Pranks
These stories were clever enough, or dangerous enough, to make it into the newspapers.
(1927) Four lads aged 10 to 12 played bandit, shooting at passing automobiles from tall grass, having a wonderful time until a hard hearted cop came by and interrupted them. Their "guns" were stout stakes stuck in the ground with automobile inner tubes attached, from which they hurled stones. Their "fort" was the tall grass near the Ellwood fire house. A passing motorist was annoyed when some of these stones broke the enamel on his car. He heard the boys giggle, so was able to locate them. He reported it to the town police and Officer Sippereley went to the scene of the ambush. He captured the machine gun nest with no opposition, and gave the boys a lecture, then reported it to their parents. And the "banditry" has not been repeated.

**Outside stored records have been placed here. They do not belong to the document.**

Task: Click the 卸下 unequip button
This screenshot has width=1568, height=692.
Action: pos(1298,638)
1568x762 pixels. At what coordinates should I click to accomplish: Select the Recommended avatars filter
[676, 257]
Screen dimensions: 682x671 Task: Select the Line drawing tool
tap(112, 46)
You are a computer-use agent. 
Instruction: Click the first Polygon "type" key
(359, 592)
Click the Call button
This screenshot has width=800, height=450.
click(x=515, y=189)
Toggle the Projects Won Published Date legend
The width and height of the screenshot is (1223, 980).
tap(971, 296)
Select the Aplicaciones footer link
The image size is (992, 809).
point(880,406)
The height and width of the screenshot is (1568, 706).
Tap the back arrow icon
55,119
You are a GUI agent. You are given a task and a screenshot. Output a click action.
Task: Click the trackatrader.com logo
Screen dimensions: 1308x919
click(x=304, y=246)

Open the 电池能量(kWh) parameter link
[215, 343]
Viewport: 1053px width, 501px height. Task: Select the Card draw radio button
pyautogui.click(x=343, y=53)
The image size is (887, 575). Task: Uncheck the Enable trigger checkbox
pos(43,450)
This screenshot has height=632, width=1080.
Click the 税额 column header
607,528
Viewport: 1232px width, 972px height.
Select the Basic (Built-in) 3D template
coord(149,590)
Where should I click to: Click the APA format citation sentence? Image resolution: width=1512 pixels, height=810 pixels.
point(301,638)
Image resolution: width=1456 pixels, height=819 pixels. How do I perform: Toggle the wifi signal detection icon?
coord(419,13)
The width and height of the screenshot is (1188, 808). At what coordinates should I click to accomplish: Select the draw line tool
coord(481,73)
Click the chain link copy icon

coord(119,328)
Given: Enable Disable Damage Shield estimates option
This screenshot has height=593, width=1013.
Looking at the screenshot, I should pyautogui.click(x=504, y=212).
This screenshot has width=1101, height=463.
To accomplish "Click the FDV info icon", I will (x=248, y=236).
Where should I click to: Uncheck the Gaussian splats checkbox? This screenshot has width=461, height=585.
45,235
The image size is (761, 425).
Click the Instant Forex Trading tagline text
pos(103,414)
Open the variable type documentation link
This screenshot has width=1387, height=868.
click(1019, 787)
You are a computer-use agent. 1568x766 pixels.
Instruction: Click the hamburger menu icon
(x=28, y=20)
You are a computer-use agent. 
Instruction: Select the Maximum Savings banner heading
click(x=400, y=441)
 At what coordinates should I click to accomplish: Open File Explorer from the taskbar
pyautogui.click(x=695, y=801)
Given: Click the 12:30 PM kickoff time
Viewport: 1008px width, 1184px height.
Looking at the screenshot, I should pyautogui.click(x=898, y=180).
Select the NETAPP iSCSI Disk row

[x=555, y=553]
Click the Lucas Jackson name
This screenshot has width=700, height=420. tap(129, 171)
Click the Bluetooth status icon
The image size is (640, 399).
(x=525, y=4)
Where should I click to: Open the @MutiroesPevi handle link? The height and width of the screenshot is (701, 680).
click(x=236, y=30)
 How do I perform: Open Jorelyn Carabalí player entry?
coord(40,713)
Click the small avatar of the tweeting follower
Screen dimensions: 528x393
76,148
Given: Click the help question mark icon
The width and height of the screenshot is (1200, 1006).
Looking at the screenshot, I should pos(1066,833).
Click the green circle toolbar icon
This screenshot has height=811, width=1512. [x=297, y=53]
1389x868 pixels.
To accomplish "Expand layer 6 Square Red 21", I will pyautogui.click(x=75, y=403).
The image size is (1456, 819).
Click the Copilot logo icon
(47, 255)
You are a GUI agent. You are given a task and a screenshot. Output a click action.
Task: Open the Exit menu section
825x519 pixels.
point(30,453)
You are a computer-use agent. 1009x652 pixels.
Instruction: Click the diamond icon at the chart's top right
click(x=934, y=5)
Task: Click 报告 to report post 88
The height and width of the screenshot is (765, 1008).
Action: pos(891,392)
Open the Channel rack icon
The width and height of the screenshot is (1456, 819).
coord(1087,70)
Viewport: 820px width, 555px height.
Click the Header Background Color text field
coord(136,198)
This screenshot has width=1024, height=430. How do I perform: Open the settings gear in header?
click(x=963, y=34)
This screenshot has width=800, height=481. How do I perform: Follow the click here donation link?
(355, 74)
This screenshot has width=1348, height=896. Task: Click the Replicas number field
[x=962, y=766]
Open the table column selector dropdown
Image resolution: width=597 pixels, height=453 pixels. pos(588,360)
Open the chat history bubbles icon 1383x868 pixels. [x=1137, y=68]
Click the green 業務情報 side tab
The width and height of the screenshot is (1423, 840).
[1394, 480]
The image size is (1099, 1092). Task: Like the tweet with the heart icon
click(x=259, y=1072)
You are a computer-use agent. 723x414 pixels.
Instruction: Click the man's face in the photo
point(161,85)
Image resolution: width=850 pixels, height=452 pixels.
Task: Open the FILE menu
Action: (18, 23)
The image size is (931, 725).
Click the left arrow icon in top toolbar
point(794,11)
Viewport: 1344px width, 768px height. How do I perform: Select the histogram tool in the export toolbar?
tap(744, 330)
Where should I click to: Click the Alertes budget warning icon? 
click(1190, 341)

(1906) The International Railway Company is endeavoring to apprehend the perpetrators of a malicious prank which resulted in bruises and other injuries to the passengers of a south bound Buffalo and Niagara Falls trolley car on the Military Road in the Town of Tonawanda Thursday night. William Dueger of North Tonawanda, the motorman, was running his car at full speed when he noticed what appeared to be the body of a man on the track a short distance ahead. He instantly reversed and brought the car to a stop to quickly that some of the passengers were thrown from their seats and bruised and cut.
After the motorman and several passengers had alighted in the deep mud, they found that the would-be suicide was no more than a carefully rigged-up dummy of old clothes and straw. The dummy was placed on the track at almost the same spot where an unknown man was struck and instantly killed by a car, on which James Dayton of North Tonawanda was conductor, a few weeks ago.